Starting at the line that has "Toggle the Url Clicks legend series" and stopping after the line that has "Task: Toggle responsive design mode icon", reproduce the listing below exactly; omit everything else.

*** Begin section ***

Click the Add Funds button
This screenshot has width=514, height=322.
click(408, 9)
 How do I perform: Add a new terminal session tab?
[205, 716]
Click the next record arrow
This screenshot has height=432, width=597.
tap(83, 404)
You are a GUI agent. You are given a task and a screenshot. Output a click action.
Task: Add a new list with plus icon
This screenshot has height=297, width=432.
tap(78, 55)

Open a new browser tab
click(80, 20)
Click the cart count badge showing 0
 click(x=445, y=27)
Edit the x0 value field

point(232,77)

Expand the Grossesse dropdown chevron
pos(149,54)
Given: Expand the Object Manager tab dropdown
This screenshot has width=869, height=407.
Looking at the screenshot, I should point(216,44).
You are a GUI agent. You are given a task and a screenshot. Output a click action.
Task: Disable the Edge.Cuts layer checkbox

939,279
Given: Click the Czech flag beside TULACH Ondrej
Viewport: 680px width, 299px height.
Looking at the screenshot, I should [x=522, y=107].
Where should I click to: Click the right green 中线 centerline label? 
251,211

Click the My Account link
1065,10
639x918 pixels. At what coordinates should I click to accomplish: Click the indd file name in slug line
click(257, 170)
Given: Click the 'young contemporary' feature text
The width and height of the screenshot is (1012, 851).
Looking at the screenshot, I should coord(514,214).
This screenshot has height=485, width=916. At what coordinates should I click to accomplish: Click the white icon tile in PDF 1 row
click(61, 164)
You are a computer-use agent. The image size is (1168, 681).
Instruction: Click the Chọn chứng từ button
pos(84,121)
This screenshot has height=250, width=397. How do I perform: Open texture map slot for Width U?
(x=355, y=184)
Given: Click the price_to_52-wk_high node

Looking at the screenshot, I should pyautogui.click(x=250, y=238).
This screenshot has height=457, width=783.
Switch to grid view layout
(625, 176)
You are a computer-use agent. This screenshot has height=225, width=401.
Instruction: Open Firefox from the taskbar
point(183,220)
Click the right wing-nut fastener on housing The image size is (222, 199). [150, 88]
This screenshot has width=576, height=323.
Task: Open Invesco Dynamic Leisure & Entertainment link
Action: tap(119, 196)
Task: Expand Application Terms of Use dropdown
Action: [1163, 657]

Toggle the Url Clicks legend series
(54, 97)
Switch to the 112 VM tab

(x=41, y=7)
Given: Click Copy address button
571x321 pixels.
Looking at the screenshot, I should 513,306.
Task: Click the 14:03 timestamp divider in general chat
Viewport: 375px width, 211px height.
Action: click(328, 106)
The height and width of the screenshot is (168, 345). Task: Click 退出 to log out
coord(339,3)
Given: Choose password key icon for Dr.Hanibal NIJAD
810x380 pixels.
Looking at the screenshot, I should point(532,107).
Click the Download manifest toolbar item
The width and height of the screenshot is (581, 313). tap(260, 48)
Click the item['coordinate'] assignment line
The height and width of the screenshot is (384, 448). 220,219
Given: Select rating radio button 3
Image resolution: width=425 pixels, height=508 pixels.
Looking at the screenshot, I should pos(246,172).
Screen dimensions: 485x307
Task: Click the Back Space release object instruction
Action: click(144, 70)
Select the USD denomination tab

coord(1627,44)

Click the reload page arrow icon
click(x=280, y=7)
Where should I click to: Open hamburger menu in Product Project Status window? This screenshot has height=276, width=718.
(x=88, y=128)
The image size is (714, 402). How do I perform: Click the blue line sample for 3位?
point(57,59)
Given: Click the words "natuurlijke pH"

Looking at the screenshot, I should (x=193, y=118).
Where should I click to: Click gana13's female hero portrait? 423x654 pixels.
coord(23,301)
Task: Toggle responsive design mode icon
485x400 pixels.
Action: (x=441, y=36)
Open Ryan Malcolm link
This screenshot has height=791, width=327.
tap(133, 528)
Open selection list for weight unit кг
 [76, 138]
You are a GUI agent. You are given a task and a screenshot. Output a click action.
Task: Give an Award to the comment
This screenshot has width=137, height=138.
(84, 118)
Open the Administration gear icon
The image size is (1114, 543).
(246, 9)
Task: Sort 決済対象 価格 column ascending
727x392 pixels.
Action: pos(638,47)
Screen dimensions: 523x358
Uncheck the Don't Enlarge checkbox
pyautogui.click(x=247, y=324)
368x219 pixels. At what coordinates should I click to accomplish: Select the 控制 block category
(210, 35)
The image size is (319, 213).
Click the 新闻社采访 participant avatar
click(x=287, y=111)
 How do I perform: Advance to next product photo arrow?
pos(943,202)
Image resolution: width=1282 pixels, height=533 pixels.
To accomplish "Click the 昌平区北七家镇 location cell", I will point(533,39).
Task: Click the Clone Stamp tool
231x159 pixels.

*** End section ***

Problem solution.
Toggle the Url Clicks legend series
(54, 97)
Switch to the 112 VM tab

(x=41, y=7)
Given: Click Copy address button
571x321 pixels.
Looking at the screenshot, I should 513,306.
Task: Click the 14:03 timestamp divider in general chat
Viewport: 375px width, 211px height.
Action: click(328, 106)
The height and width of the screenshot is (168, 345). Task: Click 退出 to log out
coord(339,3)
Given: Choose password key icon for Dr.Hanibal NIJAD
810x380 pixels.
Looking at the screenshot, I should point(532,107).
Click the Download manifest toolbar item
The width and height of the screenshot is (581, 313). tap(260, 48)
Click the item['coordinate'] assignment line
The height and width of the screenshot is (384, 448). 220,219
Given: Select rating radio button 3
Image resolution: width=425 pixels, height=508 pixels.
Looking at the screenshot, I should pos(246,172).
Screen dimensions: 485x307
Task: Click the Back Space release object instruction
Action: click(144, 70)
Select the USD denomination tab

coord(1627,44)

Click the reload page arrow icon
click(x=280, y=7)
Where should I click to: Open hamburger menu in Product Project Status window? This screenshot has height=276, width=718.
(x=88, y=128)
The image size is (714, 402). How do I perform: Click the blue line sample for 3位?
point(57,59)
Given: Click the words "natuurlijke pH"

Looking at the screenshot, I should (x=193, y=118).
Where should I click to: Click gana13's female hero portrait? 423x654 pixels.
coord(23,301)
Task: Toggle responsive design mode icon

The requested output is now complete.